▼

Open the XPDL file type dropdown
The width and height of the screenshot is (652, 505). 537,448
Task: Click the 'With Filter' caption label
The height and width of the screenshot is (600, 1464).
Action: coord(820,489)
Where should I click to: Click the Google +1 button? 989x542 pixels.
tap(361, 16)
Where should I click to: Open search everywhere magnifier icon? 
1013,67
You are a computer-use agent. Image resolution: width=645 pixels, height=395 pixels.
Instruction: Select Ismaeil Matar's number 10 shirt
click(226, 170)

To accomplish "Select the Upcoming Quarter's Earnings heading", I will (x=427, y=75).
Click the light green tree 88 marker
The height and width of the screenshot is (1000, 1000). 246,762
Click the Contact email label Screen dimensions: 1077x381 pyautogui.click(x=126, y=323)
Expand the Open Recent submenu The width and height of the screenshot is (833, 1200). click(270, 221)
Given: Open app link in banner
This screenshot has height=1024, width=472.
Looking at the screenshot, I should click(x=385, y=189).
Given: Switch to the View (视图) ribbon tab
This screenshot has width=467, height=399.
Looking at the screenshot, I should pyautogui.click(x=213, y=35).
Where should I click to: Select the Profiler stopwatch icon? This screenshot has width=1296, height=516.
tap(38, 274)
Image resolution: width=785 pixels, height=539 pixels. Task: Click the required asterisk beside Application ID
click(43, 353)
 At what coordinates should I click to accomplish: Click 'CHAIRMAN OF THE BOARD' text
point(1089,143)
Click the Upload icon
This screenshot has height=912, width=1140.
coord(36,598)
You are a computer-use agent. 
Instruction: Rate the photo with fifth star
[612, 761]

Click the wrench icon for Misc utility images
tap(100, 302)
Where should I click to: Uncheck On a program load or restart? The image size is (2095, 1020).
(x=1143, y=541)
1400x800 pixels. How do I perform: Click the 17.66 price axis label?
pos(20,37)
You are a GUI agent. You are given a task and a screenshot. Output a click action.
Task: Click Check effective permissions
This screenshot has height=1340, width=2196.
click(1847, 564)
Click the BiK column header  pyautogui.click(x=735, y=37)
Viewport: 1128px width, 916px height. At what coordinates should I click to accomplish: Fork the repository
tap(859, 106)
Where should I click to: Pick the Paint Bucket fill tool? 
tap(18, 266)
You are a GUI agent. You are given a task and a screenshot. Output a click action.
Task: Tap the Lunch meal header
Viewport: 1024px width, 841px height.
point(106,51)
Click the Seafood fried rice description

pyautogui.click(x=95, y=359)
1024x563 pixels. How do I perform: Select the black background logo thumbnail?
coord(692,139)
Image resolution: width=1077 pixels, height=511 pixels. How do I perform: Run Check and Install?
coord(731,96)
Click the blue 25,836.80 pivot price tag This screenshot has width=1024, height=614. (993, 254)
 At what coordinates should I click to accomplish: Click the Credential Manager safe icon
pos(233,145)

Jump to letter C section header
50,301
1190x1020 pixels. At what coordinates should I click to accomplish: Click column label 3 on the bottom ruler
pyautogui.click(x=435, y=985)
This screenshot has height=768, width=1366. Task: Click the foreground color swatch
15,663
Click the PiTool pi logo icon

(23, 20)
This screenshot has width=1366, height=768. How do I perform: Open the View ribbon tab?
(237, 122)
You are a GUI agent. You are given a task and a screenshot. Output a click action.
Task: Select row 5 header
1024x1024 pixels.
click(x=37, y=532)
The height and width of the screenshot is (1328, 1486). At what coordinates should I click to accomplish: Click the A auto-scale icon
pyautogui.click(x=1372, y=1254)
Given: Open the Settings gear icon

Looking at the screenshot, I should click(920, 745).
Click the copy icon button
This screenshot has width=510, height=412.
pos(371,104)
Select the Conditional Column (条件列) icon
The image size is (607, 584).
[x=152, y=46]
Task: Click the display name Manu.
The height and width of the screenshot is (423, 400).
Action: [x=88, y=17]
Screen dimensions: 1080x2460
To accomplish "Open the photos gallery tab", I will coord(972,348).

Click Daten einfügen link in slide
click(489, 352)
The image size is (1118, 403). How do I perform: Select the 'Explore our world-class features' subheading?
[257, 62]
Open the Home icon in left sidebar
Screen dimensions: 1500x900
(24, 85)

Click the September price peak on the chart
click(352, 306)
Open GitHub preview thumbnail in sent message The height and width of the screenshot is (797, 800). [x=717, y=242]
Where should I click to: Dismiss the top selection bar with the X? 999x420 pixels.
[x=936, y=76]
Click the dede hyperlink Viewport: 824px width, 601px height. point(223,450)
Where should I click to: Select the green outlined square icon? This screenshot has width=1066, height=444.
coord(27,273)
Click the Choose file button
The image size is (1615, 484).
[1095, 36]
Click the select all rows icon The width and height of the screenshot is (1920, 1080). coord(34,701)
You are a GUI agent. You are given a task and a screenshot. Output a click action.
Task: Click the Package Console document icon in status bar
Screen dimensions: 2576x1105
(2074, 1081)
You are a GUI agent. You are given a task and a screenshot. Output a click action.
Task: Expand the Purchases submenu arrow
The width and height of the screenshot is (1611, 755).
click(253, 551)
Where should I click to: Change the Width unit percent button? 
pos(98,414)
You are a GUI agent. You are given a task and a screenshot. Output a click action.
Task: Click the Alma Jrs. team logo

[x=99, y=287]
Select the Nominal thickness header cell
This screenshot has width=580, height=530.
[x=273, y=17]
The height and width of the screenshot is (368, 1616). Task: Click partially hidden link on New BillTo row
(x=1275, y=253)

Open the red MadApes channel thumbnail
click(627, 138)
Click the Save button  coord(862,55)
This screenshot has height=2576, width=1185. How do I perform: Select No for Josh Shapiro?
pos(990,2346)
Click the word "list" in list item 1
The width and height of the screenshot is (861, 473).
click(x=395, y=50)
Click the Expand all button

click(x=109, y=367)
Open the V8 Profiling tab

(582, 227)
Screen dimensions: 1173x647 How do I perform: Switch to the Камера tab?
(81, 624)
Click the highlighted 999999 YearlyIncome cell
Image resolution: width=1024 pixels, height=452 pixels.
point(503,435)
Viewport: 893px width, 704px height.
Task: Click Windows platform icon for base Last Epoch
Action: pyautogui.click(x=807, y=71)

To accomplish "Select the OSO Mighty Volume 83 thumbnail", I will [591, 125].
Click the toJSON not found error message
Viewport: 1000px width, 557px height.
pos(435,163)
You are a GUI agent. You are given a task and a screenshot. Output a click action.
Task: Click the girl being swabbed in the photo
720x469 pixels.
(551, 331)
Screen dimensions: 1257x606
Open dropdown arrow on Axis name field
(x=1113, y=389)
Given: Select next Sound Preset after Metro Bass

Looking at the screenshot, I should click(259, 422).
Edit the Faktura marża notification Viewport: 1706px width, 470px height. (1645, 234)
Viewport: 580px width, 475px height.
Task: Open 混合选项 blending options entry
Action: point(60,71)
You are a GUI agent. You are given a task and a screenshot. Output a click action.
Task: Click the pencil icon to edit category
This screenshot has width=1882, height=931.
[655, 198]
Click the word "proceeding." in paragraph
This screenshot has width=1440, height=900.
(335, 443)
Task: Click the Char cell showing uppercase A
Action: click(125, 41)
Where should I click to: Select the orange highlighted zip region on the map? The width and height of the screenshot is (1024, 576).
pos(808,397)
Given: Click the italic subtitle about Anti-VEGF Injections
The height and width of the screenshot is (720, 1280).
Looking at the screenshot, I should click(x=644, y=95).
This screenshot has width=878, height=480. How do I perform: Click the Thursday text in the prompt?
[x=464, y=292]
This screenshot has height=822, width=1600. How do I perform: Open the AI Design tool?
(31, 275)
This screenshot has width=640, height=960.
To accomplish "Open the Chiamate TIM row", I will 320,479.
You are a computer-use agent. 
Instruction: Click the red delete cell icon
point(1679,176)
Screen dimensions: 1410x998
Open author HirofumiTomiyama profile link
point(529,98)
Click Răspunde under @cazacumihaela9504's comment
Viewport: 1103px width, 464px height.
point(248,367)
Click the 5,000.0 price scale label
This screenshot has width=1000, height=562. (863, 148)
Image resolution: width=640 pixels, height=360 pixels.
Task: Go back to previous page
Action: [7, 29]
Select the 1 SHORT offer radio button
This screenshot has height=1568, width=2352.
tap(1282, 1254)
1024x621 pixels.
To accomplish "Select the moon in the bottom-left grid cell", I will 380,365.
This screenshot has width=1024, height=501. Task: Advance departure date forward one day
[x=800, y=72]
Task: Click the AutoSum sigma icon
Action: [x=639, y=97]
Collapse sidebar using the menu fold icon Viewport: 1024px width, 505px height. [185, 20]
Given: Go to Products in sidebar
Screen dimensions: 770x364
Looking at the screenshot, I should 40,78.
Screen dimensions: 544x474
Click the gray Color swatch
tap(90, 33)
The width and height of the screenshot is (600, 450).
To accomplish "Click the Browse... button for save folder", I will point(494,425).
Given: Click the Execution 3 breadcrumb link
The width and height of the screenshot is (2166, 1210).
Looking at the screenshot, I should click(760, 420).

▲

Your assignment = Only lines holding the word "sidebar" are wanted here; copy each from the listing.

Output =
Open the Home icon in left sidebar
Collapse sidebar using the menu fold icon Viewport: 1024px width, 505px height. [185, 20]
Given: Go to Products in sidebar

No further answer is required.